Although this disc has the same basic ingredients as Something To Needle Over, it is more of a rock album as compared to its predecessor. The one song on Needle that came closest to progressive metal was “SWFU,” and on Drones, this is the style that dictates the sound of the entire album. So in a way, this record is more cohesive than its predecessor. On the other hand, however, this album sounds less experimental in comparison.

It is somewhat nice to see a slightly different facet of this band, a facet that wasn’t fully revealed on their debut. Drones From Home certainly has a more proggy sound because of the muscular guitar-driven music, which also means lead vocalist Ian Campopiano’s passionate rapidfire vocals and drummer Matthew Walshe’s insane drumming are more hard-hitting than ever from start to finish.

It is impressive, to say the least, that this unknown and unsigned band has released two such solid albums.

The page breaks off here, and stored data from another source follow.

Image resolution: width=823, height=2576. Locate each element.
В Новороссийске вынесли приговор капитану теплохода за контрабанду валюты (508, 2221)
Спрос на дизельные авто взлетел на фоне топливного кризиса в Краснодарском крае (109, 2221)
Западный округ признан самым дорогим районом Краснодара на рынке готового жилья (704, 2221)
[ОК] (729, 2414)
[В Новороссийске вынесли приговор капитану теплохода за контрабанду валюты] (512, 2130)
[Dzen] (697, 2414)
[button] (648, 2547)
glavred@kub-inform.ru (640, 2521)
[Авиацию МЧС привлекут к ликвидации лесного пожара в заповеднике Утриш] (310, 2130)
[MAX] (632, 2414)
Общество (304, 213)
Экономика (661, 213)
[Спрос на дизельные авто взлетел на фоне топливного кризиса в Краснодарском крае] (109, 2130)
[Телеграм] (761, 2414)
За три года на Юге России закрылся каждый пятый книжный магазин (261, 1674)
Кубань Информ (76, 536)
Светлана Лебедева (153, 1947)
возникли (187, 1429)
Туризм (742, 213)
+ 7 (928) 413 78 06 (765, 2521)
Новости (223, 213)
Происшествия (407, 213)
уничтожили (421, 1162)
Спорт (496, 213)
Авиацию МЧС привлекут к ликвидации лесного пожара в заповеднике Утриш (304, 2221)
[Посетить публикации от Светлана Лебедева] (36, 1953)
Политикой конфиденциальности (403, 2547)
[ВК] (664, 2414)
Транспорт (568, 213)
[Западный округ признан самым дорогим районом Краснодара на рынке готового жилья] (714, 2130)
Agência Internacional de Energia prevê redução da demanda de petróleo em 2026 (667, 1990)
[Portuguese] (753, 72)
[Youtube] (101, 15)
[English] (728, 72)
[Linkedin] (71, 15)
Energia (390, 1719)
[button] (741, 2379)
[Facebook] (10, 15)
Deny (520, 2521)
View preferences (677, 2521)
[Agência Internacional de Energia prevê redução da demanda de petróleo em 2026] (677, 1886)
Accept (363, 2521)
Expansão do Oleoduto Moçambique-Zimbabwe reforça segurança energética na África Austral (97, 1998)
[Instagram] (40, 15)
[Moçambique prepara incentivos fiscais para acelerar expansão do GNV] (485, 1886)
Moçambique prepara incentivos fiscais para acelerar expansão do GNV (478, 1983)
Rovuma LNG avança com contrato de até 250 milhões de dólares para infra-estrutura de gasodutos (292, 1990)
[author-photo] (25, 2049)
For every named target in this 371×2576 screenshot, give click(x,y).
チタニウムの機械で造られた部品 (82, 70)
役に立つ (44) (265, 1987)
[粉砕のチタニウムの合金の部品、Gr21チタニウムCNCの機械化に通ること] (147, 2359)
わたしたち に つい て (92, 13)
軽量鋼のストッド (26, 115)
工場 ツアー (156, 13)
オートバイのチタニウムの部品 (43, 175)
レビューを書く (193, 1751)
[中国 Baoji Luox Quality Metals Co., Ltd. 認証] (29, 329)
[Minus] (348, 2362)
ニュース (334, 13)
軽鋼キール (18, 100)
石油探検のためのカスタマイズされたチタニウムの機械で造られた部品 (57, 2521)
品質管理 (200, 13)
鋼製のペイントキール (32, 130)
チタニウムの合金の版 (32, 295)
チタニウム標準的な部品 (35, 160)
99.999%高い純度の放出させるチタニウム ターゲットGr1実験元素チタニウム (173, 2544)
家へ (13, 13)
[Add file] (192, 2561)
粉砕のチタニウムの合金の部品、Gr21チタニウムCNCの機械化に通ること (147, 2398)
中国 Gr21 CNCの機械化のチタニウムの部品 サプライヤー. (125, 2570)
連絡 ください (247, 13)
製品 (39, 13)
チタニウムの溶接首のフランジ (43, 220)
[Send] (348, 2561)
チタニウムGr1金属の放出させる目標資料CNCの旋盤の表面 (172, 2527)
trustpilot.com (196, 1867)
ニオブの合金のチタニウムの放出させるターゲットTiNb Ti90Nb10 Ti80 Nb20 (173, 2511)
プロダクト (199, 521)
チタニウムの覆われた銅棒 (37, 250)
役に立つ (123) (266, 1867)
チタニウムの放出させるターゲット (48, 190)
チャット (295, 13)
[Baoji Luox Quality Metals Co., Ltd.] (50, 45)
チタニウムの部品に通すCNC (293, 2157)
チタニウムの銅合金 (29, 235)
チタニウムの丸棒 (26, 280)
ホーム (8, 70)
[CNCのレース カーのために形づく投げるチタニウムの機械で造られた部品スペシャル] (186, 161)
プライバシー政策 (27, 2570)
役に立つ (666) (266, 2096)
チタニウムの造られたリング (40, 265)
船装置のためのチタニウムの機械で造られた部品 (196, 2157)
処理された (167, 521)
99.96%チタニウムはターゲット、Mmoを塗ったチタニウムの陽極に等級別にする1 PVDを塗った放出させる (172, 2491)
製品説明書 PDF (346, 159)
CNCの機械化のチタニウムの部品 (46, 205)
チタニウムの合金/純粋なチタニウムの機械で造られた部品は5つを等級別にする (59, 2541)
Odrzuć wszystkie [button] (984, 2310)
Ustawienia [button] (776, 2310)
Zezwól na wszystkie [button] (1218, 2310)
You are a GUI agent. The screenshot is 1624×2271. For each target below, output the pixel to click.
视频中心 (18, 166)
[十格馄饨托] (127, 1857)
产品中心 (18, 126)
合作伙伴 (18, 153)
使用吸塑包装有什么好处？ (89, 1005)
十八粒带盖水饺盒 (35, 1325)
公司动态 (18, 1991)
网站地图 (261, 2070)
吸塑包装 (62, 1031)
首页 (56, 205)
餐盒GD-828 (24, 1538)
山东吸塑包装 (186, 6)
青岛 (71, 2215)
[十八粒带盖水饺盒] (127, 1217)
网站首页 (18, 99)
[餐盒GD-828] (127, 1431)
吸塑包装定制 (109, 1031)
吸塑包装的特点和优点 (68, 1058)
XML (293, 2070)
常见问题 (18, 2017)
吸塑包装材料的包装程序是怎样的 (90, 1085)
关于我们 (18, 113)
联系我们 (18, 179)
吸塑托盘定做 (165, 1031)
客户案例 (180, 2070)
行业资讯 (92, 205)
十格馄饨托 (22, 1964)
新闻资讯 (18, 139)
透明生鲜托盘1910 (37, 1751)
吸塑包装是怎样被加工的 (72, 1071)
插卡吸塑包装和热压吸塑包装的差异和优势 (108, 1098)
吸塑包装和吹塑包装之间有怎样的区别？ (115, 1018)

And what is cool about this is that Campopiano and Walshe don’t even seem to try too hard; they seem totally self-assured in their attempt to create seriously ambitious music that would certainly call for a much broader lineup, when all they have is each other sharing all the music playing duties. Ontologics might be an understated band, but the immenseness of talent of this duo cannot be overstated enough.